_Directions for this task:_
Retype, exactly as they appear below, the lines between the line holding "Image resolution: width=1024" and the line holding "Task: Enable 个案诊断(C) checkbox", both ends included.

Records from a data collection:
▶

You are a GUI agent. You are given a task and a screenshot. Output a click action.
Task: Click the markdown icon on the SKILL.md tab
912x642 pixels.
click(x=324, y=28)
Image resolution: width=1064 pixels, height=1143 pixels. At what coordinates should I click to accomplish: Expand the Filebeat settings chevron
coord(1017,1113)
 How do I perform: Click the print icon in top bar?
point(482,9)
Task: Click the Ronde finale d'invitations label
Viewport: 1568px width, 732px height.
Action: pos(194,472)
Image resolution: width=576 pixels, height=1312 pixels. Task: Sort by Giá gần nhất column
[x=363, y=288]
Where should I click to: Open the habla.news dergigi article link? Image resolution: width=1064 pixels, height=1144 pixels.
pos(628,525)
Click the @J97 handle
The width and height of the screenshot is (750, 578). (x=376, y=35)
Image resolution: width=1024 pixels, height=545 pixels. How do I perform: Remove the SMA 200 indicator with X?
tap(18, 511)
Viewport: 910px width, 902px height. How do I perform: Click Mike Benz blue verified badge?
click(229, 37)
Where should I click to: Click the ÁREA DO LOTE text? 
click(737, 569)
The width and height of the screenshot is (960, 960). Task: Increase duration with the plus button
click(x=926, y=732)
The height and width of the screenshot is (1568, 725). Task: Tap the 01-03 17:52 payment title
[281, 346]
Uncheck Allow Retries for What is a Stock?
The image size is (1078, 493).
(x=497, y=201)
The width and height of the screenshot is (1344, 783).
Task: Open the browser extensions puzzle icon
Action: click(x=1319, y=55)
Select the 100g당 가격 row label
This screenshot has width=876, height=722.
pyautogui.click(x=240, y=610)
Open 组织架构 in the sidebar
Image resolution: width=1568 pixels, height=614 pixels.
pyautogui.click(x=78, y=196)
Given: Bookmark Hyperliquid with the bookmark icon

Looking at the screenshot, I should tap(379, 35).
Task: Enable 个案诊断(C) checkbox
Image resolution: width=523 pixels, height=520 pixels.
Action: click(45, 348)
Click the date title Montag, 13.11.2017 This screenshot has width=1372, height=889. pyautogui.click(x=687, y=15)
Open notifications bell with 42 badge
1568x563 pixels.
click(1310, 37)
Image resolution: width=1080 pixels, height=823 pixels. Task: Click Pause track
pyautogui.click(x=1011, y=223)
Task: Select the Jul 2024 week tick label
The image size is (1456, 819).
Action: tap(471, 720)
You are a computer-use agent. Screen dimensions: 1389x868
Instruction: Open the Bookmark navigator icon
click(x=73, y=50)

◀

_Reply:_
Image resolution: width=1024 pixels, height=545 pixels. How do I perform: Remove the SMA 200 indicator with X?
tap(18, 511)
Viewport: 910px width, 902px height. How do I perform: Click Mike Benz blue verified badge?
click(229, 37)
Where should I click to: Click the ÁREA DO LOTE text? 
click(737, 569)
The width and height of the screenshot is (960, 960). Task: Increase duration with the plus button
click(x=926, y=732)
The height and width of the screenshot is (1568, 725). Task: Tap the 01-03 17:52 payment title
[281, 346]
Uncheck Allow Retries for What is a Stock?
The image size is (1078, 493).
(x=497, y=201)
The width and height of the screenshot is (1344, 783).
Task: Open the browser extensions puzzle icon
Action: click(x=1319, y=55)
Select the 100g당 가격 row label
This screenshot has width=876, height=722.
pyautogui.click(x=240, y=610)
Open 组织架构 in the sidebar
Image resolution: width=1568 pixels, height=614 pixels.
pyautogui.click(x=78, y=196)
Given: Bookmark Hyperliquid with the bookmark icon

Looking at the screenshot, I should tap(379, 35).
Task: Enable 个案诊断(C) checkbox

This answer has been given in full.